═════ Dataset entries

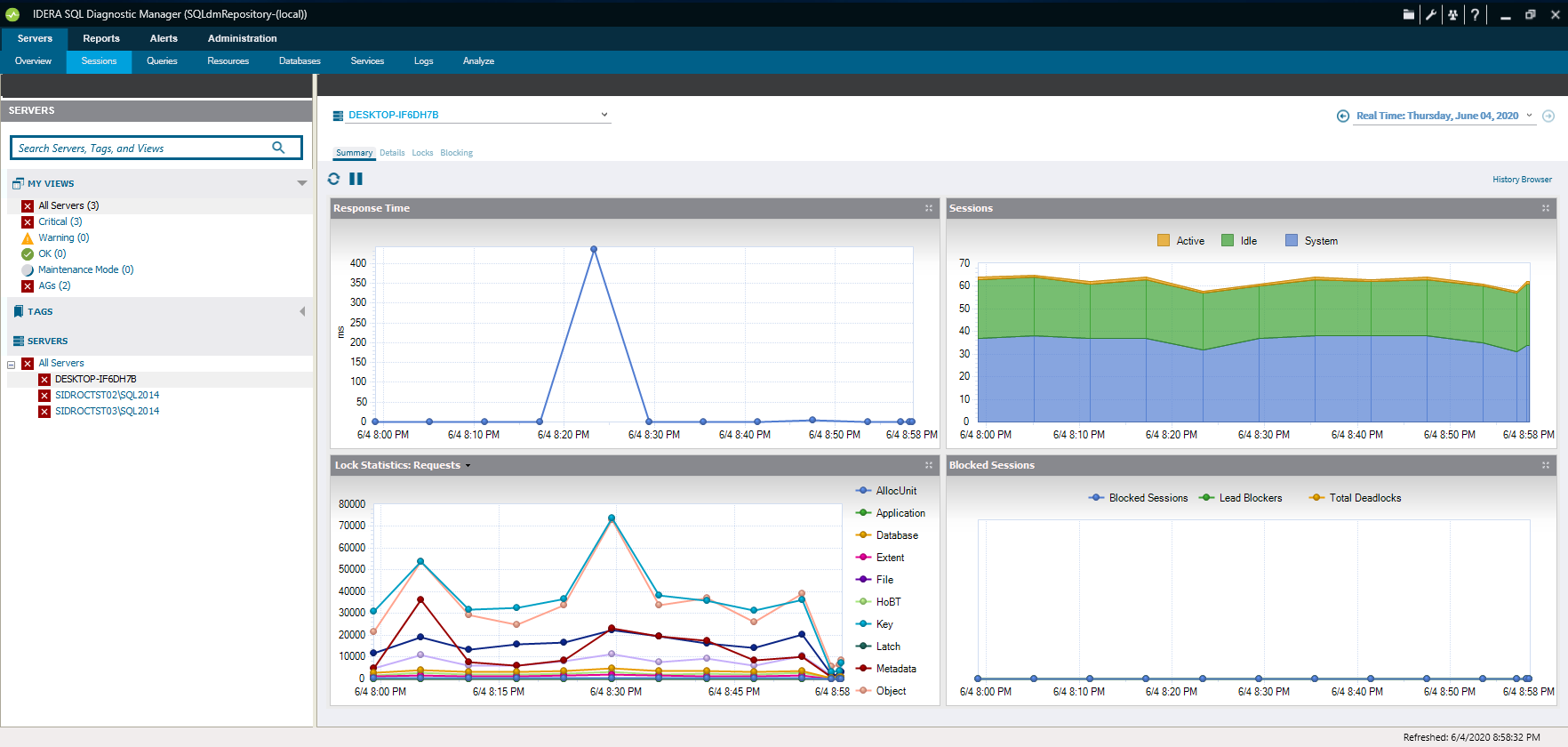Click the refresh icon below Summary tab
This screenshot has width=1568, height=747.
click(x=333, y=179)
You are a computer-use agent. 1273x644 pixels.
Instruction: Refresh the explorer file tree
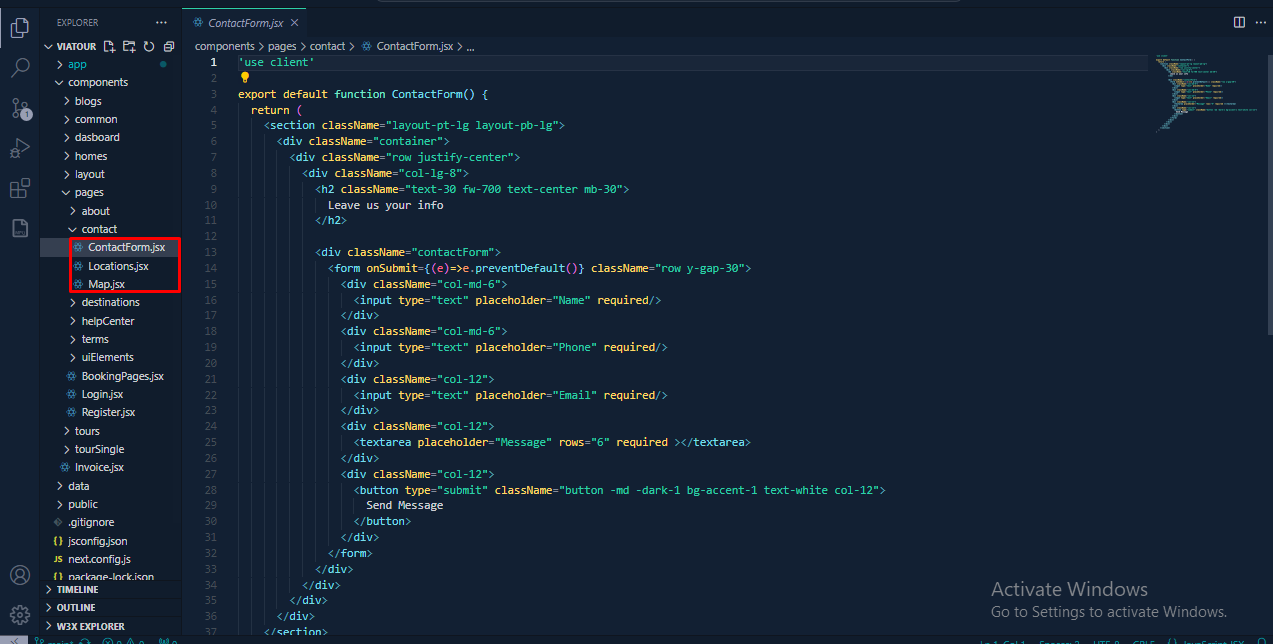coord(149,46)
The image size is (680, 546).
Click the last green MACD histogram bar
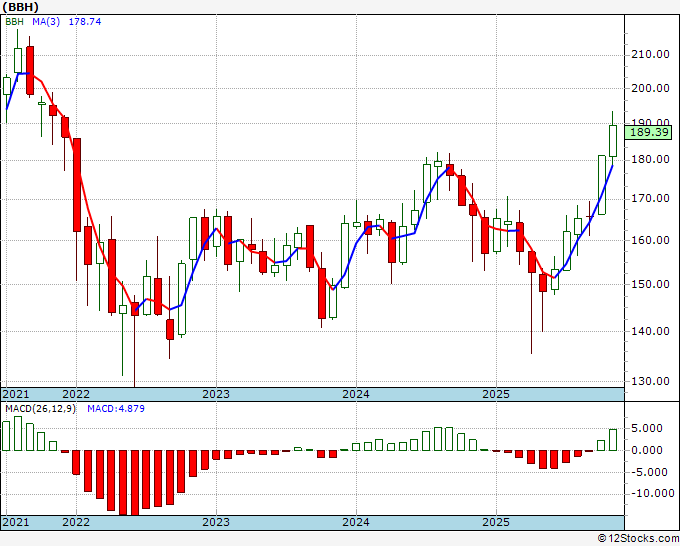click(613, 440)
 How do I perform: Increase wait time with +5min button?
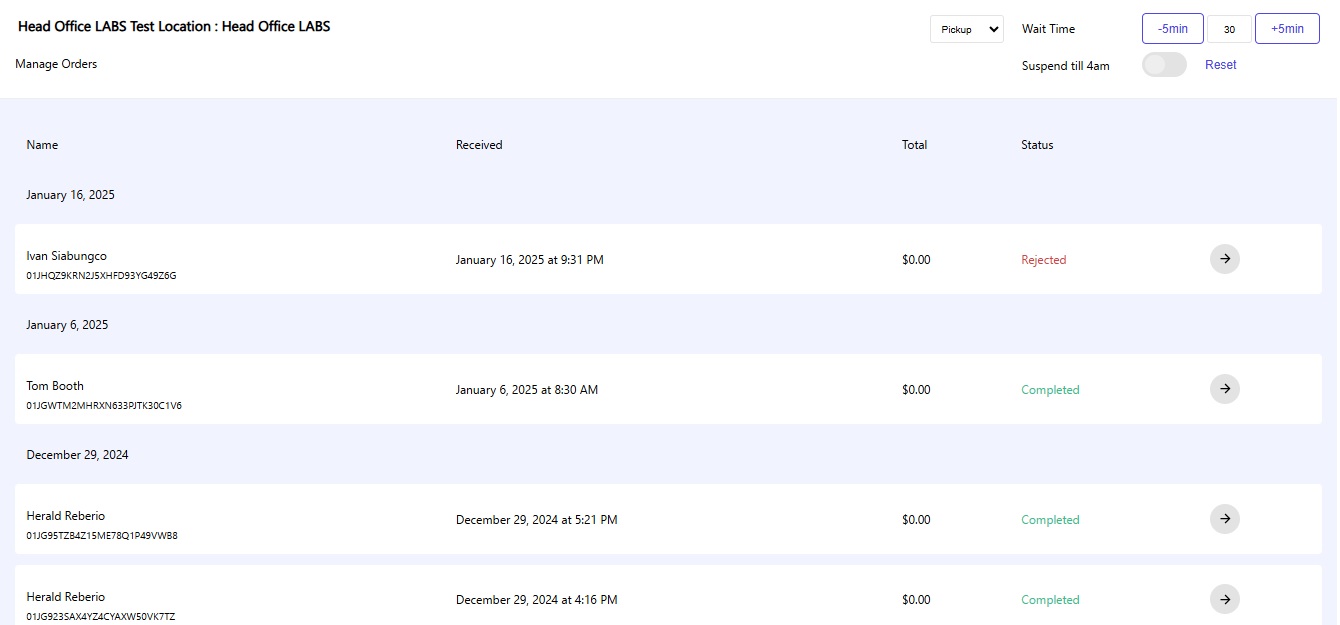pos(1287,29)
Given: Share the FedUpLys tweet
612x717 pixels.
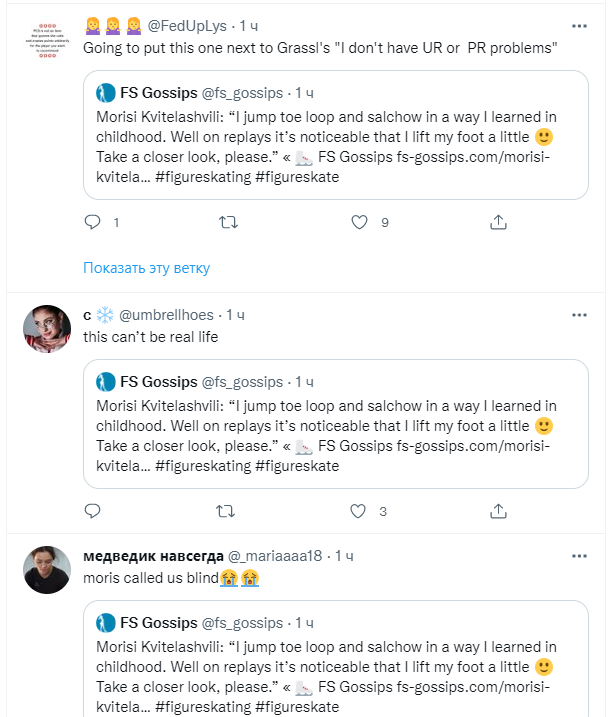Looking at the screenshot, I should click(x=493, y=223).
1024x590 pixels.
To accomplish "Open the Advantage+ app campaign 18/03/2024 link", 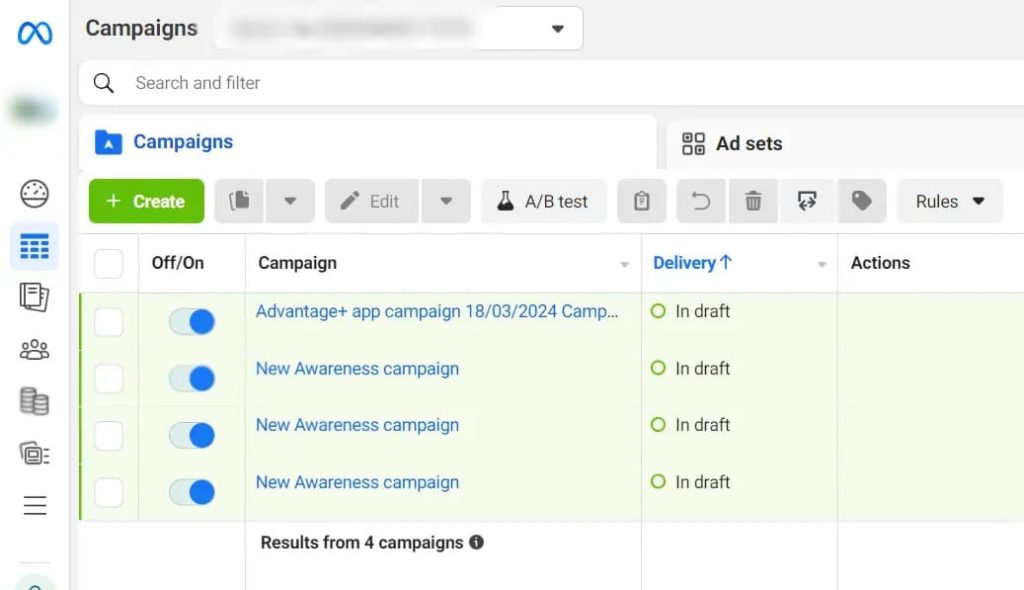I will click(x=437, y=311).
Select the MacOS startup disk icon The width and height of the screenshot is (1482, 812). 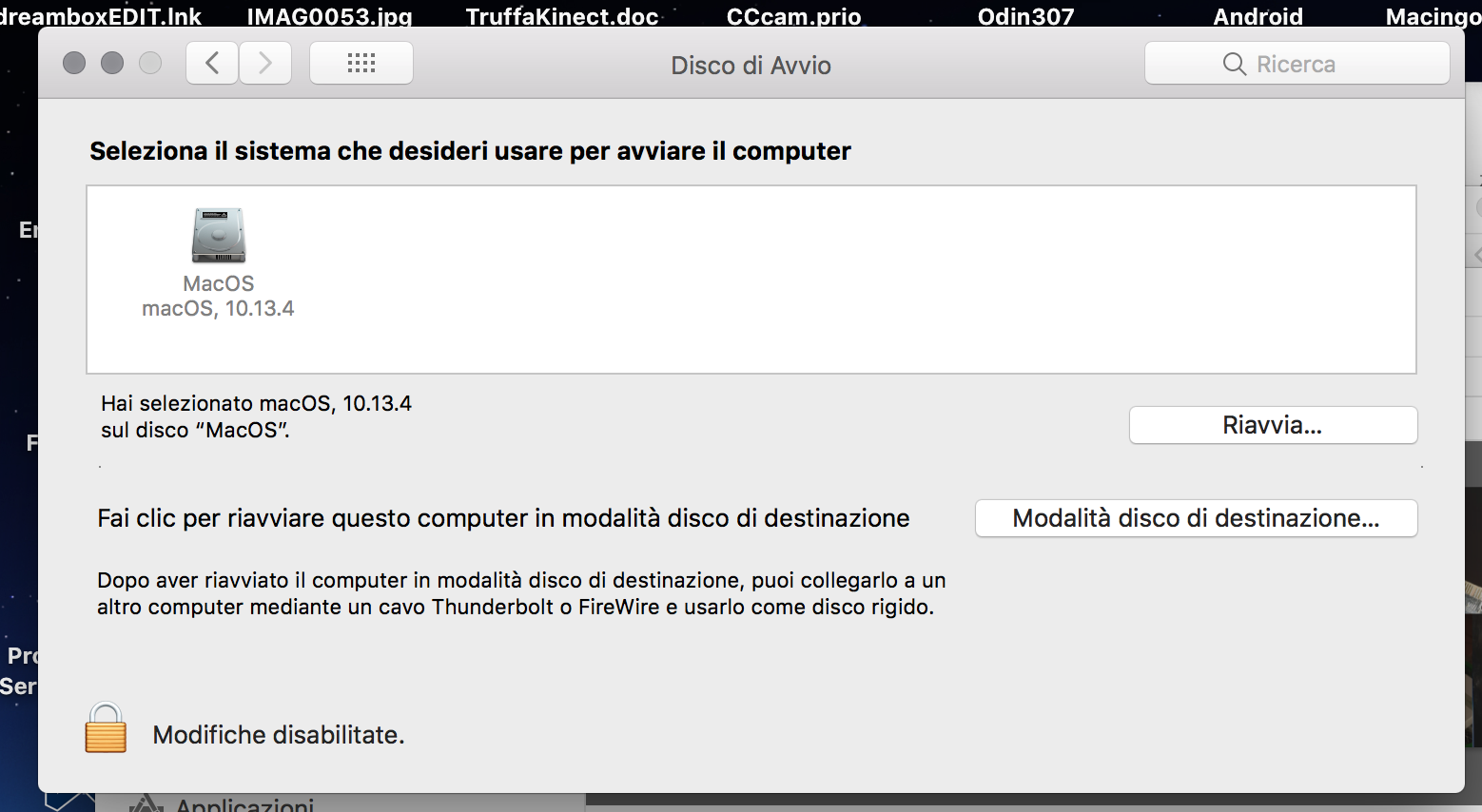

══════════

Required action: From the line holding "Click the last green MACD histogram bar" to the line holding "1024x590 pixels.", both included, retype the entries above exactly and drop the pictures.

Solution to the exercise:
Click the last green MACD histogram bar
click(613, 440)
 How do I perform: Increase wait time with +5min button?
pos(1287,29)
Given: Share the FedUpLys tweet
612x717 pixels.
Looking at the screenshot, I should click(x=493, y=223).
1024x590 pixels.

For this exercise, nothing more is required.